Home prices slump 'could be ending'
House prices have only a further 8% to fall before they start a slow recovery, economists have predicted.
Property prices will have fallen 28% from their peak in 2007 by the time they bottom out around the first quarter of next year, according to the centre for economics and business research (cebr).
However, a "sluggish" improvement in economy would mean house prices can expect to see a growth of only 6% during 2010 and 2011, it said.
The gains are expected be modest despite an anticipated increase in mortgage approvals to around 50,000 a month by late summer of 2009.
Cebr predicts average home prices will increase by only 3.1% between the fourth quarters of this year and the next, and show a further rise of just 2.5% in 2011.

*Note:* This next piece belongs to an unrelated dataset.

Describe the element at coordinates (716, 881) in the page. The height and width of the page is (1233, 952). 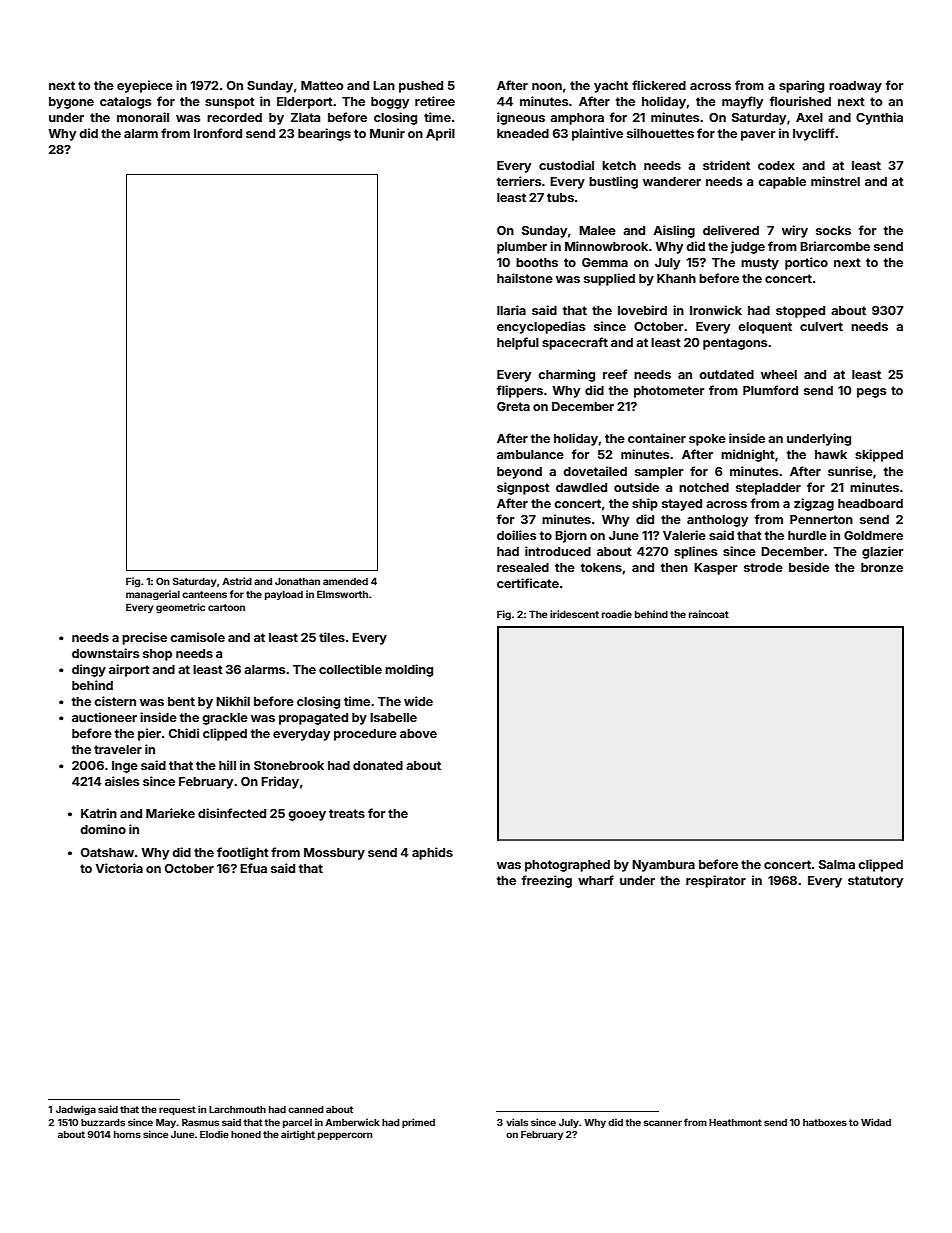
I see `respirator` at that location.
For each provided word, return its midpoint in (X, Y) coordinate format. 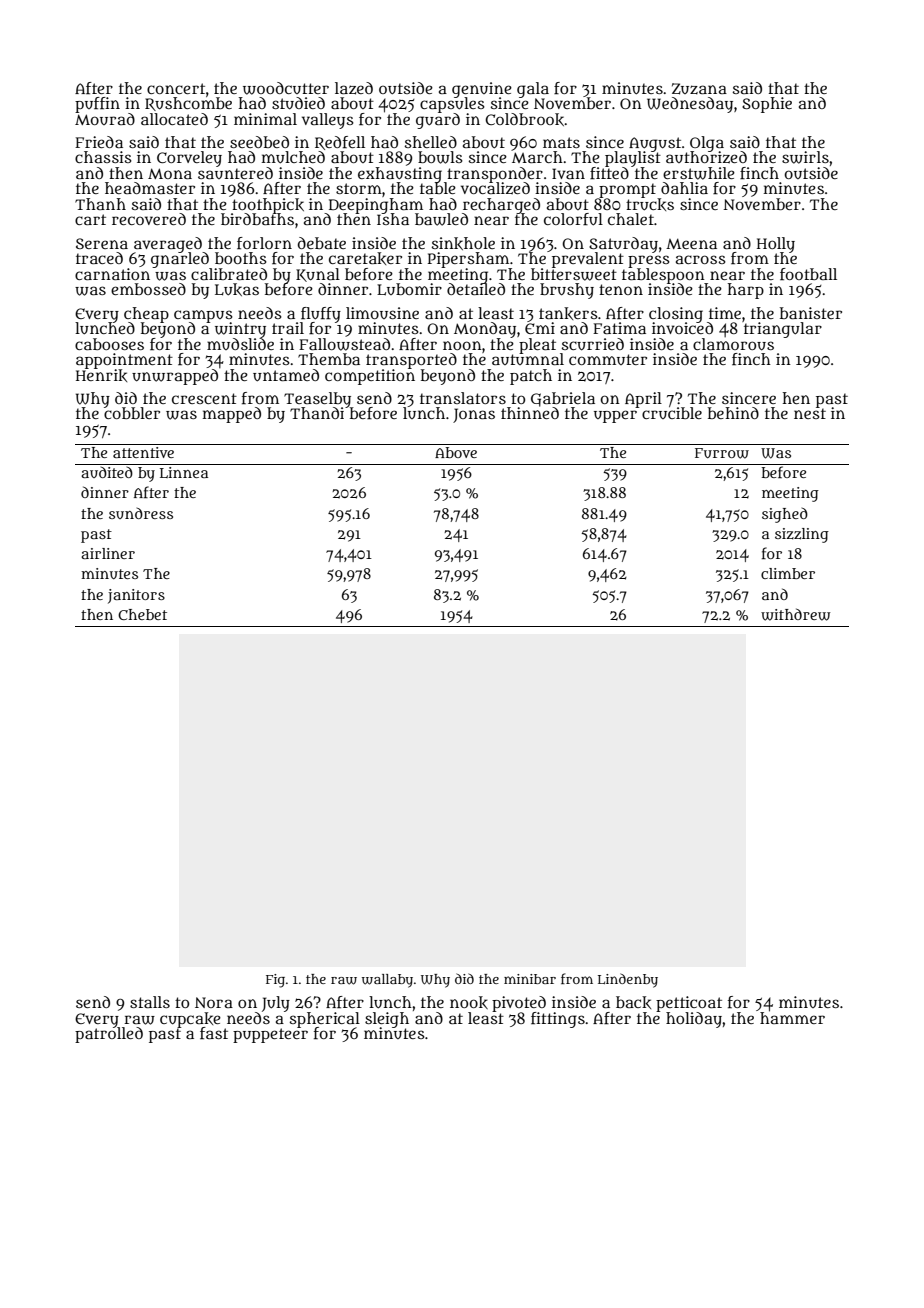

The pace, it said, could improve during 2012 or 2013 with average costs rising from £144,000 at the end of this year to around £170,000 by the last quarter of 2013.
Benjamin Williamson, one of the authors of the report, said: "We have recently seen some more encouraging data on the housing market with the Halifax and Nationwide surveys showing a marked slowdown in the rate of decline in prices, and Bank of England lending data showing a modest but still noticeable increase in mortgage approvals.
"This data, coupled with anecdotal evidence from estate agents and surveyors has led some industry insiders to call the bottom of the market already but we feel that these calls are slightly premature.
"Worsening conditions in the labour market and the wider economy seem likely to counter-balance historically low interest rates and slowly improving credit conditions."
Cebr managing economist Ben Read said that "house prices are likely to remain in the doldrums for some time, as what is likely to be a slow recovery in the real economy translates into weak wage growth and stubbornly high unemployment - factors that will put a fairly heavy lid on house price inflation".
He added: "We may start to see stronger house price growth towards 2012 or 2013 as the huge downturn in new housebuilding over the past 12 to 18 months leads to significant undersupply over the medium term."